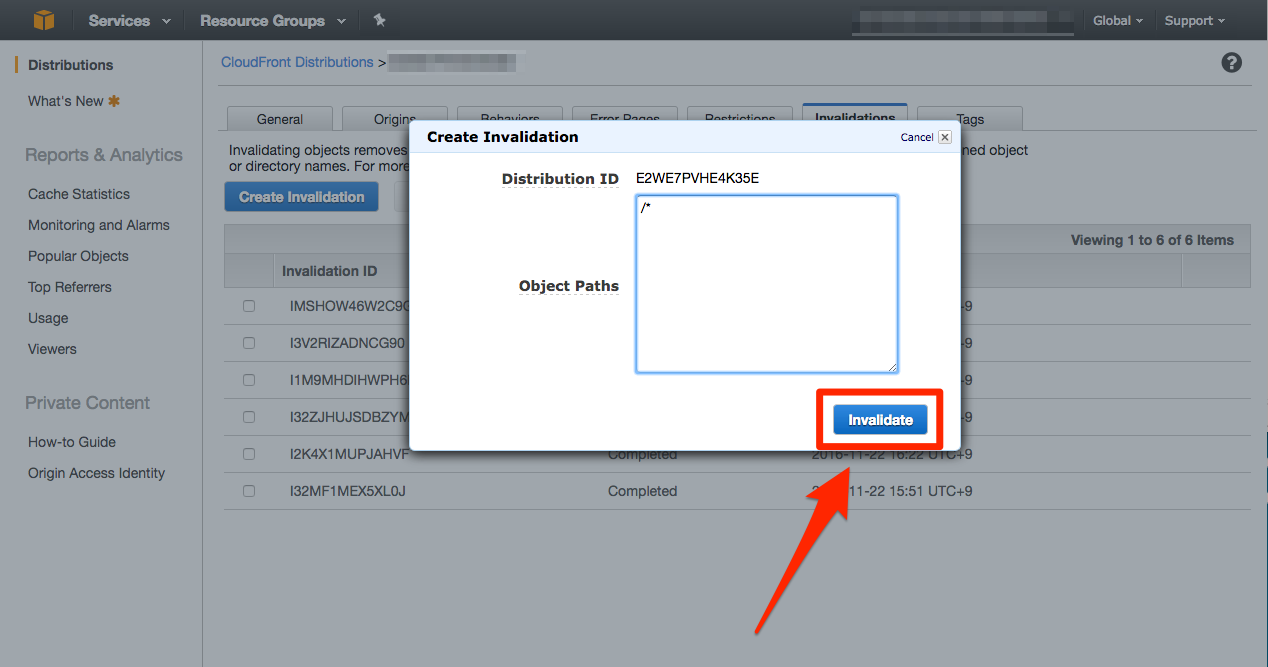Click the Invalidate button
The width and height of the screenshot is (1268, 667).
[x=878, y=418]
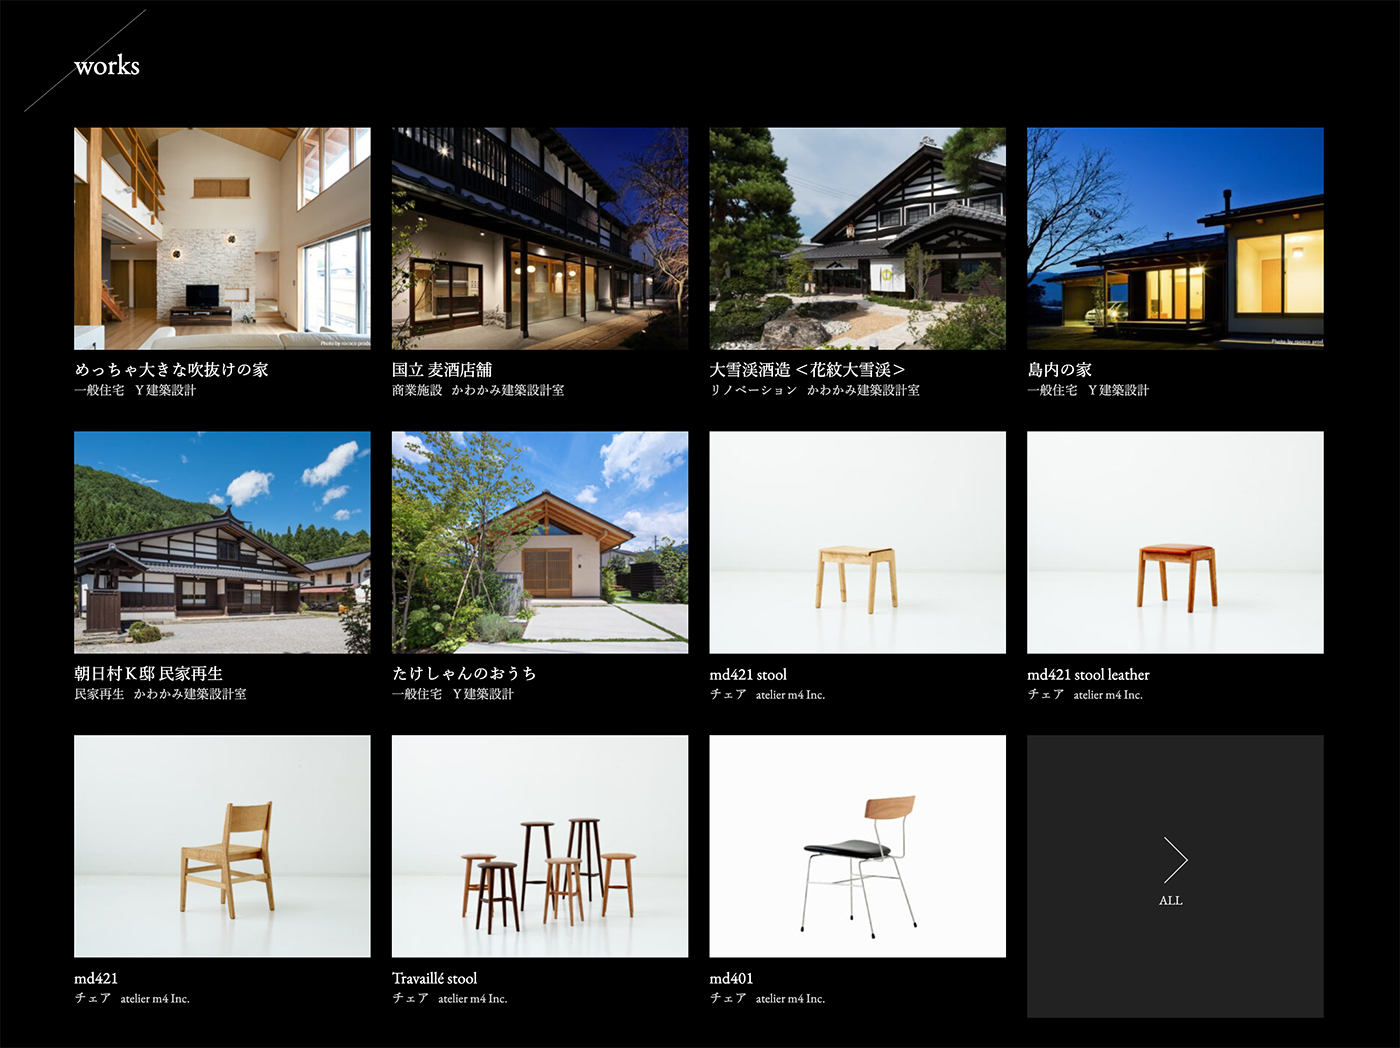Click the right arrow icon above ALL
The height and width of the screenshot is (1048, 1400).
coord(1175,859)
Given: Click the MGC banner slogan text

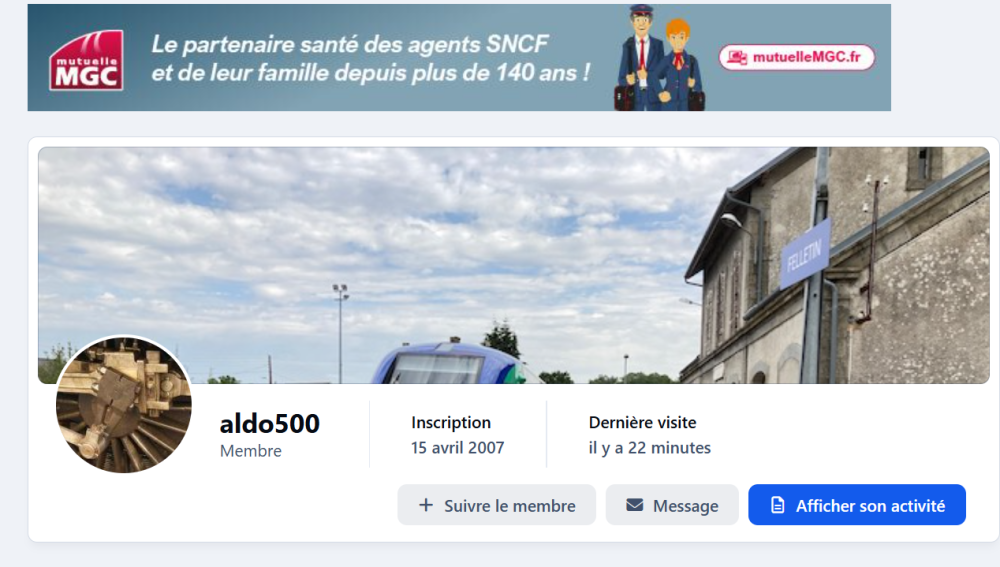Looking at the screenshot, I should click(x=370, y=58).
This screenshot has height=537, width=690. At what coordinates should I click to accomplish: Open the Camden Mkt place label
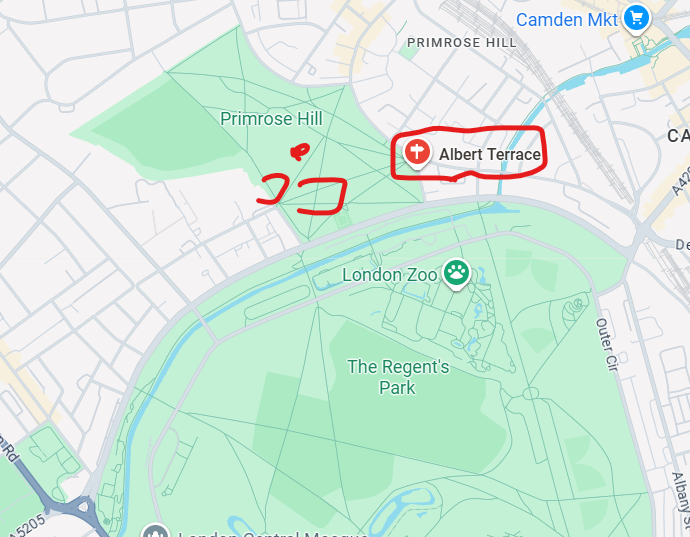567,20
• • • • •
Write out the rows word for word, from the line that contains "Given: Click the MGC banner slogan text" through the end of the rows, and leave the pictures out of your answer.

Given: Click the MGC banner slogan text

Looking at the screenshot, I should click(x=370, y=58).
This screenshot has height=537, width=690. At what coordinates should I click to accomplish: Open the Camden Mkt place label
567,20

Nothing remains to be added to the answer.